Headteachers are demanding more cash for secondary schools from the Chancellor of the Exchequer, Philip Hammond, and say urgent reform of their funding formula is needed.

A letter that has been endorsed by 5,000 headteachers from schools in England not only demands more money but also warns of soaring class sizes and fears over deep cuts to their resources.

There are also pleas to reform the funding formula to generate more cash because, the headteachers warn, they are stripping away their provision to leave just the basic curriculum activities for their pupils.

The letter warns: “The most disadvantaged and vulnerable students are being unfairly penalised by a system that leaves them being short-changed. There is one solution: more money is needed.”

March attended by heads from secondary schools

The headteachers are set to hand over their letter to Downing Street with a march attended by heads from secondary schools around England.

The budget will be held on 22 November when schools will hear how much money they will get to spend next year.

One of the headteachers that signed the letter told a national newspaper: “We have, at my school, had to narrow the curriculum and we’ve had to make class sizes larger for some subjects. We are pushing the system to the limit.”

She added that headteachers are upset because they’ve already made substantial cuts to their budgets and further cuts will see a drop in teacher numbers and lead to larger class sizes.

Also, they warn that with cuts to the budgets for mental health and social care services, schools are being left to pick up work done by other services.

Promise to provide £1.3 billion in extra education funding

Despite a promise by the government to provide £1.3 billion in extra education funding, the headteachers have calculated that in real terms, their new funding formula will see a budget reduction of £1.7 billion by 2020. The figures have been confirmed by the Institute for Fiscal Studies.

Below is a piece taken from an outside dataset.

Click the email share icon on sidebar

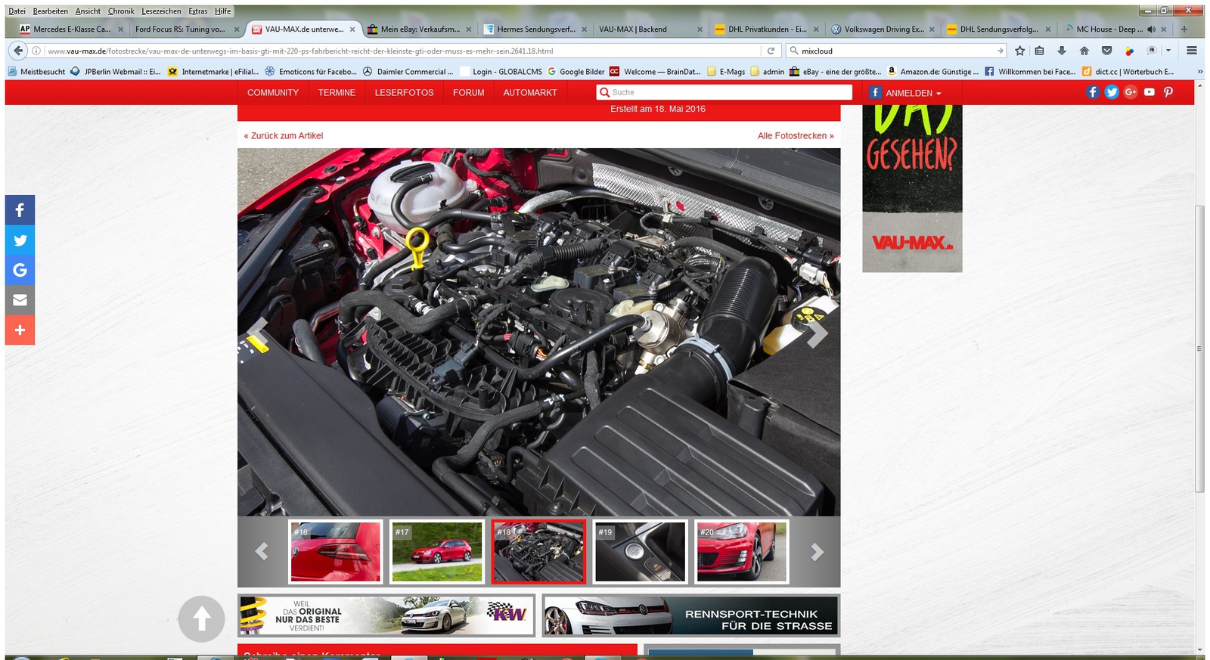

The letter also warns the government that there are huge disparities between the funding of schools in England with some of the same size receiving around 60% less cash.

Also, headteachers are warning that schools are increasingly unable to find specialist teachers and will need to spend larger amounts to put a teacher in a class. They warn that a ‘finder’s fee’, on average, for just one teacher can be £6,000.

‘Every school will see an increase in funding’

The Minister for School Standards, Nick Gibb, said: “There are no funding cuts and every school will see an increase in funding from 2018 through the formula. Secondary schools will receive at least £4,800 by 2019-20 per pupil and schools funding overall is protected in real terms at a national level over the next two years.”

Labour’s shadow education secretary, Angela Rayner, said: “The government must start listening to concerned parents and schools who face real consequences. The new funding formula will do nothing to reverse budget cuts and every penny found comes from reducing other education provision, so it isn’t funded and isn’t fair.”